### CONSIGNES DE L'EXERCICE
#1 Reproduisez le passage du billet sur le handicap et la sexualité qui va de « On aime a priori » jusqu'à « d’en être éclaboussés. » inclus.
#2 D'après le billet sur le handicap et la sexualité, quel projet de loi le gouvernement a-t-il déposé ?
#3 Reprenez le billet sur le handicap et la sexualité à partir de l'endroit où il s'arrête.

### EXTRAIT DE PAGE
Qui n’en veut d’un handicap ?
- 7 avr. 2018
- Par Marcel Nuss
- Blog : Marcel Nuss

Droit ? De quel droit parle-t-on dans le pays des droits de l’Homme et du Citoyen ? Le gouvernement a déposé un projet de loi renforçant la lutte contre les violences sexuelles et sexistes dans lequel la problématique spécifique lié au handicap n’est pas abordée, et il n’y a pas non plus de fiche « diagnostic handicap » annexée à ce texte. Pourquoi ? Tout y passe, exceptée la « violence » sexuelle subie par de trop nombreuses personnes en situation de handicap parce qu’elles n’ont pas accès à leur sexualité en raison de leur handicap. Normal, c’est une violence psychologique et physique dont on ne mesure pas l’impact et les conséquences lorsqu’on ne l’a pas vécue, de l’intérieur, pour les personnes concernées, de l’extérieur, pour l’entourage et les professionnels du médico-social. En fait, cette « violence » si spécifique dérange, autant les bonnes que les mauvaises consciences. Elle n’est pas jugée vitale (on ne meurt pas d’abstinence ou de frustration… à moins de se suicider), le dolorisme sacrificiel catholique à la vie dure ? En effet, c’est la solution proposée qui dérange, même en sachant que celle-ci fait ses preuves dans une dizaine de paye en Europe et presque autant dans le reste du monde, en France aussi mais inégalement. Il y a des souffrances auxquelles on s’attaque, avec raison, et d’autres, pour lesquelles on préfère hypocritement se voiler la face autant que possible (l’euthanasie, la PMA, la GPA, l’accompagnement sexuel des personnes en situation de dépendance, etc.). En somme, il y a les bonnes et les mauvaises souffrances, les combats sans risque et les combats « courage-fuyons ce sein qu’on ne saurait voir ». C’est beau l’égalité des droits et des chances. L’égalité de quoi ?
On aime a priori cette France à deux vitesses, celle des très riches et celle des très pauvres, celle des causes à défendre pour se dorer le blason et celle des causes à ignorer de crainte d’en être éclaboussés.

### DONNÉES FOURNIES
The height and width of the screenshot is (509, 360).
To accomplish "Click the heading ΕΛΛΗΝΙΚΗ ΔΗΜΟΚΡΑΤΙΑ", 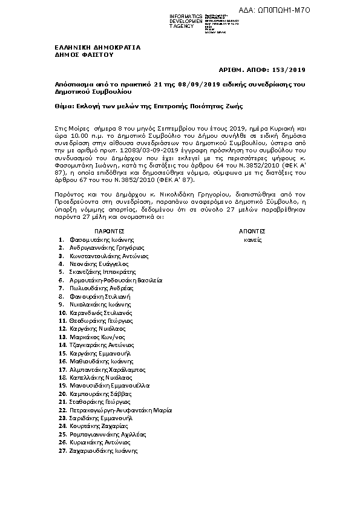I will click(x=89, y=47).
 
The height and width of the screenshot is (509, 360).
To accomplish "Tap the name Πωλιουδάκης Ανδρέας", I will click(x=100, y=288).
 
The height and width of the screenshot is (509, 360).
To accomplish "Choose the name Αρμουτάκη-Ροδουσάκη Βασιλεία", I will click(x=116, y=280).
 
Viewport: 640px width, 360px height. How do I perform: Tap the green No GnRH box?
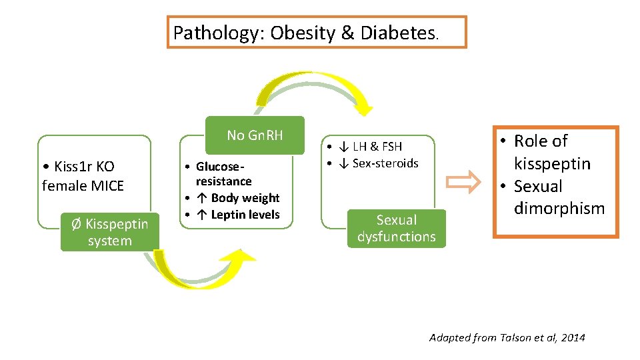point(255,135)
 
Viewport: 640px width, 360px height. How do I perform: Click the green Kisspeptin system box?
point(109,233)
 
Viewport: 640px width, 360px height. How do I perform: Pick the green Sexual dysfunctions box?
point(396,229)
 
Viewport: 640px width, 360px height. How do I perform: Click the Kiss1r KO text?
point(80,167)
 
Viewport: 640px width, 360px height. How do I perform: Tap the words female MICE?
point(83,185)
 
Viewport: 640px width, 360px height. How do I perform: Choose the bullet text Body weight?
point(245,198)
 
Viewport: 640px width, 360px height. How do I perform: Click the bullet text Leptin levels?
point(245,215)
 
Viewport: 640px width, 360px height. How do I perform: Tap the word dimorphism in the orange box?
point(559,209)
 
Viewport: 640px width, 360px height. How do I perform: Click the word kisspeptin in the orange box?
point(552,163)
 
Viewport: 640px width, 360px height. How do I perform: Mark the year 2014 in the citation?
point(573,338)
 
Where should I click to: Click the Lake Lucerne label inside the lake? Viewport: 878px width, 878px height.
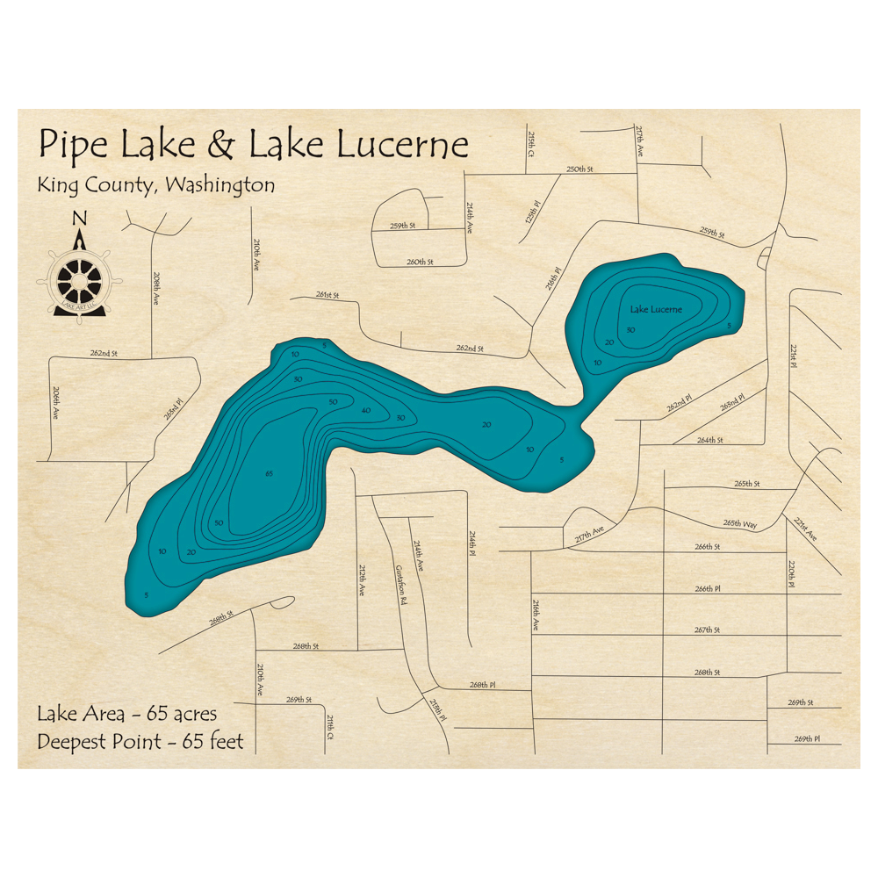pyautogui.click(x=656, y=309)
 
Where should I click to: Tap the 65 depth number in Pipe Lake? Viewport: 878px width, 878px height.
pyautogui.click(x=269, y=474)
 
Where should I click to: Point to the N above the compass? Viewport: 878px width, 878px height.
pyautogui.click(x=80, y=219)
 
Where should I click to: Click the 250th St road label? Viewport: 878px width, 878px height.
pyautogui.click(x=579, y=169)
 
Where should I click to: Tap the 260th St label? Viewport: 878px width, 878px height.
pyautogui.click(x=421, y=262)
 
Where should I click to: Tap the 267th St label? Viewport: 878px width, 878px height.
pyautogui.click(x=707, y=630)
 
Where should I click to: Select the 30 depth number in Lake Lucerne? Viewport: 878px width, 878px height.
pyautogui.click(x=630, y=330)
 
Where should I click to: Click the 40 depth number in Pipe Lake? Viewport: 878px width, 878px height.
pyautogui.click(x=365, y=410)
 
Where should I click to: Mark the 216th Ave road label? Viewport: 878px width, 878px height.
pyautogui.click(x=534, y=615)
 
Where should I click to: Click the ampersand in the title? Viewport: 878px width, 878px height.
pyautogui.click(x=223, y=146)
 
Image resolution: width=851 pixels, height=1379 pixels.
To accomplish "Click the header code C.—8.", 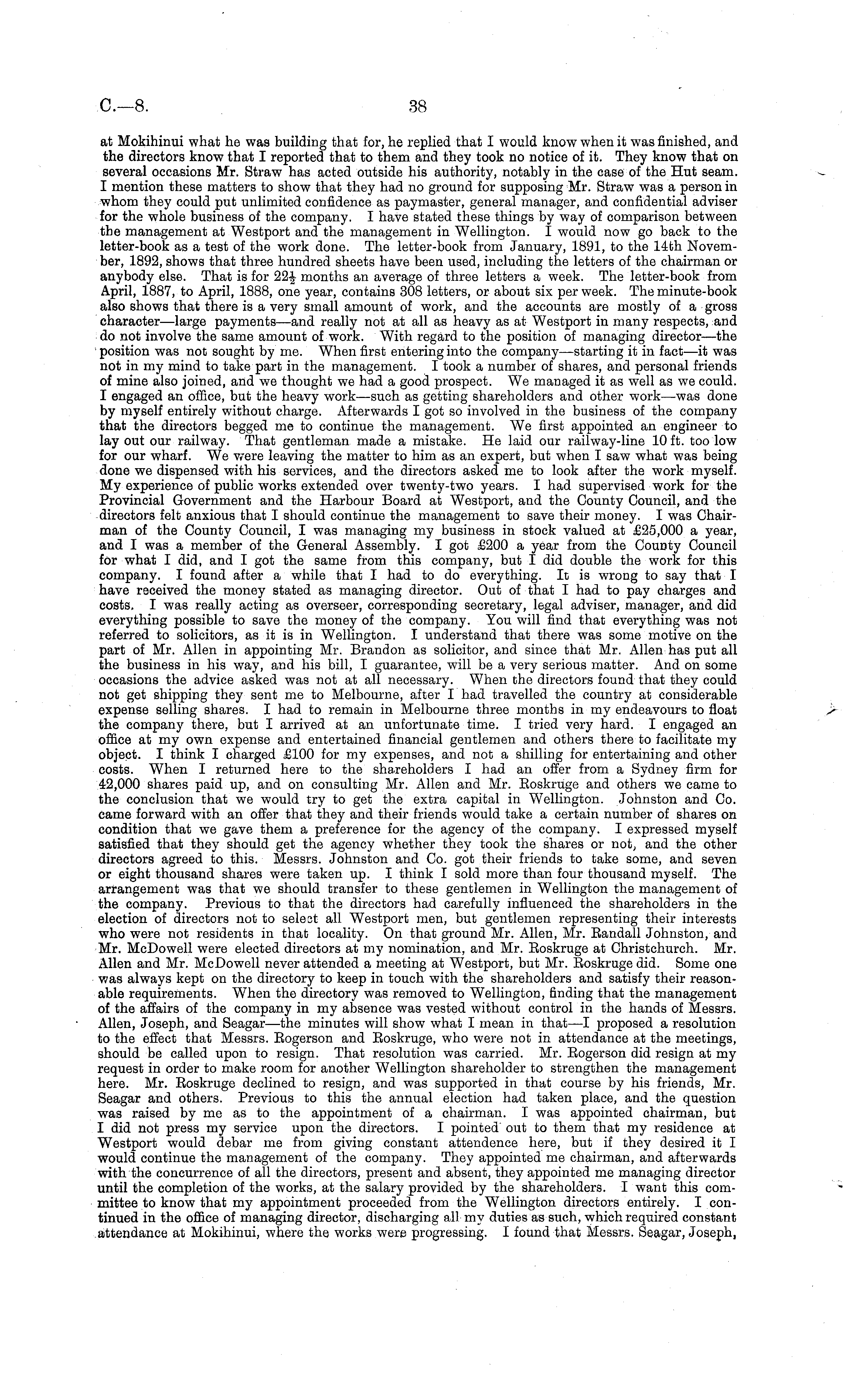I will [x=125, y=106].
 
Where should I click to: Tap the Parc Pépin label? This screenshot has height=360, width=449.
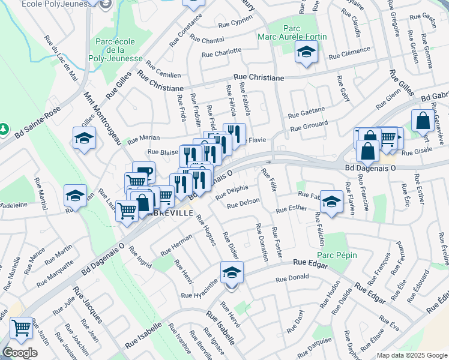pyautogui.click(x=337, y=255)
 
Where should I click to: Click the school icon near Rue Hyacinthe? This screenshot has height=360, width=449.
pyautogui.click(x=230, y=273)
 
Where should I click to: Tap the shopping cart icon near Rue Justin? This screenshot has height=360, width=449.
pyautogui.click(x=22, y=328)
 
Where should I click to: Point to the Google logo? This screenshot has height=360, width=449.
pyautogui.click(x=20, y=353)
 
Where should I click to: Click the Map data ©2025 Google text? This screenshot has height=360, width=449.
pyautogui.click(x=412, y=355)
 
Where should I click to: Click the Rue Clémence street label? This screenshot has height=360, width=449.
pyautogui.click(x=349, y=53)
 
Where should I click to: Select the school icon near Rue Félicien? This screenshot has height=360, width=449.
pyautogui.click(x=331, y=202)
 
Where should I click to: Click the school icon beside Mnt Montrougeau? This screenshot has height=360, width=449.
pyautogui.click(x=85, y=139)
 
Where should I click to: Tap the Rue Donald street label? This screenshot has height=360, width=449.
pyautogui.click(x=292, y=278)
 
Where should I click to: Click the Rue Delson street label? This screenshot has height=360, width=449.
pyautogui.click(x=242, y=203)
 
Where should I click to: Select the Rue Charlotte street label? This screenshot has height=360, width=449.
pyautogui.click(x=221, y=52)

### RÉPONSES NUMÉROTÉES
#1
On aime a priori cette France à deux vitesses, celle des très riches et celle des très pauvres, celle des causes à défendre pour se dorer le blason et celle des causes à ignorer de crainte d’en être éclaboussés.

#2 Un projet de loi renforçant la lutte contre les violences sexuelles et sexistes.

#3
Droit ? De quel droit parle-t-on dans le pays des droits de l’Homme et du Citoyen ? Celui de se taire et d’avaler les couleuvres de l’accompagnement médico-social ? Ainsi, qui sait qu’il est interdit à une auxiliaire de vie, pardon, une AES – diplômée d’État d’accompagnement éducatif et social –, de donner des médicaments à la personne qu’elle accompagne à domicile, même préalablement préparés par une infirmière). C’est si incohérent et inconséquent que, bien sûr, elles le font tout de même, du moins les plus intelligentes, indépendantes, réfléchies, logiques et humaines. Parce qu’elles pourraient souvent attendre longtemps l’infirmière, or leur temps est compté, faut passer au client suivant, la victime suivante d’un système d’accompagnement inhumain qui n’a pas le temps de prendre le temps, et dans les EHPAD c’est tout aussi dramatique ; ce n’est pas un hasard si les deux systèmes de soins sont dénoncés aujourd’hui dans des grèves. De surcroît, comble du cynisme politique, on nous serine le sempiternel gouffre de la Sécu mais on trouve normal de faire déplacer une infirmière libérale juste pour donner des médicaments. Alors que, si c’est quelqu’un de la famille, on se décharge sans problème. Cette politique à sens unique est une gabegie financière insensée, un gâchis inhumain, un mépris pour l’intelligence d’autrui. Comme s’il fallait un diplôme pour distribuer des médicaments. En revanche, on trouve normal d’exploiter les AES de façon honteuse au pays des soi-disant droits de l’Homme et du Citoyen, de la liberté, de l’égalité et de la fraternité. Et de fermer les yeux sur la maltraitance quotidienne, insane et indigne infligée aux personnes en situation de handicap ou âgées. C’est beau l’égalité des droits et des chances. L’égalité de quoi ? Pour qui ? Il vaut mieux être sourd que d’entendre la réponse de nos gouvernants cyniques et manipulateurs, tueurs sociaux à la bonne conscience.
Comment ne pas souhaiter que les grévistes tiennent la distance, faute de quoi notre France sera bien mal barrée ? La Fontaine avait tout compris avec sa grenouille qui veut se faire plus grosse que le bœuf. Si ce n’est que pour l’instant le bœuf (le Peuple) est plutôt gros-jean comme devant.